I have a La Mancha, but also own Nigerian Dwarves. Does anybody have stanchion plans that will accommodate both standard and dwarf goats?


----------



## kccjer (Jan 27, 2012)

We also milk both. Our stand has about a 4 inch lip on the sides. We just simply put a piece of plywood across that and it raises your Nigies up to where we don't have to move the stanchion at all. Forgive the messy barn pleas....


----------



## kccjer (Jan 27, 2012)

We also raise the grain bucket up from that holder you see down below it so the nigies can reach...


----------



## nigies4ever (Sep 19, 2012)

kccjer said:


> We also raise the grain bucket up from that holder you see down below it so the nigies can reach...


Thanks for the pic! And that's okay, my barn (not to mention my house) look like that all the time too. ;-)

Anybody else have pics/plans too?


----------



## Dayna (Aug 16, 2012)

There is a thread on here that someone posted for me, lets see if I can find it. Detailed, simple to follow plans. I built it and I've never built anything before!


----------



## Dayna (Aug 16, 2012)

Found it!

http://www.thegoatspot.net/forum/f193/im-not-builder-134975/


----------



## LamanchaAcres (Jan 11, 2013)

The whole head piece moves up and down for both our kids and adults.
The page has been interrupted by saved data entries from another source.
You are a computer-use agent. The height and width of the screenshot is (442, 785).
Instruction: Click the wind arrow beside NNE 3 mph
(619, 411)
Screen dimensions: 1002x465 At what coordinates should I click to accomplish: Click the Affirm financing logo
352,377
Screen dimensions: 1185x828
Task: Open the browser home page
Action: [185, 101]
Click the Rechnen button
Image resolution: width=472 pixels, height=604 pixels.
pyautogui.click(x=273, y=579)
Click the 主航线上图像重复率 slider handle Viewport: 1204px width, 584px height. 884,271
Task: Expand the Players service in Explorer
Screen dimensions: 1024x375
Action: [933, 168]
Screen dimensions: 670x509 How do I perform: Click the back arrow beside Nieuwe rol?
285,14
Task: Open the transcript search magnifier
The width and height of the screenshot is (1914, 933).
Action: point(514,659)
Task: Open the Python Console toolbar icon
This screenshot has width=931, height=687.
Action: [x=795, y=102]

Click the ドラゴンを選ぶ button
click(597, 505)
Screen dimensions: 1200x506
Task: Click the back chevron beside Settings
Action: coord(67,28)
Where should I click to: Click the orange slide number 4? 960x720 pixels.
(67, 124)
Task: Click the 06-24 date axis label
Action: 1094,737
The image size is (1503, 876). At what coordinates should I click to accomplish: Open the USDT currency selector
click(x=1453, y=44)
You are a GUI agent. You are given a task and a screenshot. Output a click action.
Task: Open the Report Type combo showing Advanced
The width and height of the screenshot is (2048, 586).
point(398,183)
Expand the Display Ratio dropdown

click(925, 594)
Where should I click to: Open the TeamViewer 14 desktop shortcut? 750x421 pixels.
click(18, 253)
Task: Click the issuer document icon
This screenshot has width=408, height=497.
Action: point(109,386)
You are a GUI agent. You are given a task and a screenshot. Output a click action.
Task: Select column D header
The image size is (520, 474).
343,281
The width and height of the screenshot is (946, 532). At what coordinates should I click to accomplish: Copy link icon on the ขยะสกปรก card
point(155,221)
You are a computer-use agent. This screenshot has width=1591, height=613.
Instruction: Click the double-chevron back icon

Would work for nigerians to.

Sent from my iPhone using Goat Forum


----------



## i8sumpi (Dec 11, 2014)

i thought this video was simple and if there is a lowes by you you can have them cut it all so you just have to assemble it. but im new to goats so im not sure if it will work for dwarfs and standards you might have to modify it a little


----------



## nigies4ever (Sep 19, 2012)

Dayna said:


> There is a thread on here that someone posted for me, lets see if I can find it. Detailed, simple to follow plans. I built it and I've never built anything before!


Thanks, that's an awesome thread! Does the stand work for both dwarves and full size goats?


----------



## nigies4ever (Sep 19, 2012)

LamanchaAcres said:


> View attachment 83567
> 
> View attachment 83568
> View attachment 83569
> ...


I wish I could afford a stand like that! They're super cool  And your goats are the most adorable things!


----------



## kccjer (Jan 27, 2012)

nigies4ever said:


> Thanks, that's an awesome thread! Does the stand work for both dwarves and full size goats?


Since there is no bowed out area for the heads to go into (like on mine) You should be able to use it for both. Just make sure the stanchion is tall enough.


----------



## Dayna (Aug 16, 2012)

nigies4ever said:


> Thanks, that's an awesome thread! Does the stand work for both dwarves and full size goats?


Yes, I milk both saanens and nigies. and all the inbetweens!


----------